What is being asked: Reproduce the records below exactly as they appear.

Provided material:

========================================

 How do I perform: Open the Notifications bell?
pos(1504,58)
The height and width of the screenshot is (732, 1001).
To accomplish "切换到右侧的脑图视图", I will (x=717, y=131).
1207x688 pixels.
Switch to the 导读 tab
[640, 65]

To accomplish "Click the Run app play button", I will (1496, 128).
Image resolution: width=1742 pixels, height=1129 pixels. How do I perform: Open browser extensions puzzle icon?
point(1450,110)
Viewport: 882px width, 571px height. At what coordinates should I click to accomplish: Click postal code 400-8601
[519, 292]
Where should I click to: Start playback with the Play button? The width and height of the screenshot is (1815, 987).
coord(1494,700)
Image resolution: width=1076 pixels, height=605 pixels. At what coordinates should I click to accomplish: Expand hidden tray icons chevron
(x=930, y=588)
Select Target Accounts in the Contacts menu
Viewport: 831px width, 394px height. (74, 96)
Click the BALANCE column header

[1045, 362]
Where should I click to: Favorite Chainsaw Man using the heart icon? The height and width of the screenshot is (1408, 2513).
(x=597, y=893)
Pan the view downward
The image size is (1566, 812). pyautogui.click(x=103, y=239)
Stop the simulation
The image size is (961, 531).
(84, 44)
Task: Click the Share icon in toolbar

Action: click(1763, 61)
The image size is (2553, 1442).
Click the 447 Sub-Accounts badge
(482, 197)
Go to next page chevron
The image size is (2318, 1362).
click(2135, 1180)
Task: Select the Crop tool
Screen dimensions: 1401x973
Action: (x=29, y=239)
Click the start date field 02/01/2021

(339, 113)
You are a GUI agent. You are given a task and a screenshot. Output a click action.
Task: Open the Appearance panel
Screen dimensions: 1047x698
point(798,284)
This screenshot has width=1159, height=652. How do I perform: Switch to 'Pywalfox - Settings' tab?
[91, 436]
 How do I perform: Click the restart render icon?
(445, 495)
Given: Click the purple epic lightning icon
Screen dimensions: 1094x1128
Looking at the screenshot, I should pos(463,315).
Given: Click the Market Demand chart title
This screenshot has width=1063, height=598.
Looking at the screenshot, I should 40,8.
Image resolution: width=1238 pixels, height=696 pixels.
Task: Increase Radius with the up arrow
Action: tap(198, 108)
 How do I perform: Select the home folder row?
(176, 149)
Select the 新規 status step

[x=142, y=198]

========================================

Answer to this problem:
 How do I perform: Open the Notifications bell?
pos(1504,58)
The height and width of the screenshot is (732, 1001).
To accomplish "切换到右侧的脑图视图", I will (x=717, y=131).
1207x688 pixels.
Switch to the 导读 tab
[640, 65]

To accomplish "Click the Run app play button", I will (1496, 128).
Image resolution: width=1742 pixels, height=1129 pixels. How do I perform: Open browser extensions puzzle icon?
point(1450,110)
Viewport: 882px width, 571px height. At what coordinates should I click to accomplish: Click postal code 400-8601
[519, 292]
Where should I click to: Start playback with the Play button? The width and height of the screenshot is (1815, 987).
coord(1494,700)
Image resolution: width=1076 pixels, height=605 pixels. At what coordinates should I click to accomplish: Expand hidden tray icons chevron
(x=930, y=588)
Select Target Accounts in the Contacts menu
Viewport: 831px width, 394px height. (74, 96)
Click the BALANCE column header

[1045, 362]
Where should I click to: Favorite Chainsaw Man using the heart icon? The height and width of the screenshot is (1408, 2513).
(x=597, y=893)
Pan the view downward
The image size is (1566, 812). pyautogui.click(x=103, y=239)
Stop the simulation
The image size is (961, 531).
(84, 44)
Task: Click the Share icon in toolbar

Action: click(1763, 61)
The image size is (2553, 1442).
Click the 447 Sub-Accounts badge
(482, 197)
Go to next page chevron
The image size is (2318, 1362).
click(2135, 1180)
Task: Select the Crop tool
Screen dimensions: 1401x973
Action: (x=29, y=239)
Click the start date field 02/01/2021

(339, 113)
You are a GUI agent. You are given a task and a screenshot. Output a click action.
Task: Open the Appearance panel
Screen dimensions: 1047x698
point(798,284)
This screenshot has width=1159, height=652. How do I perform: Switch to 'Pywalfox - Settings' tab?
[91, 436]
 How do I perform: Click the restart render icon?
(445, 495)
Given: Click the purple epic lightning icon
Screen dimensions: 1094x1128
Looking at the screenshot, I should pos(463,315).
Given: Click the Market Demand chart title
This screenshot has width=1063, height=598.
Looking at the screenshot, I should 40,8.
Image resolution: width=1238 pixels, height=696 pixels.
Task: Increase Radius with the up arrow
Action: tap(198, 108)
 How do I perform: Select the home folder row?
(176, 149)
Select the 新規 status step

[x=142, y=198]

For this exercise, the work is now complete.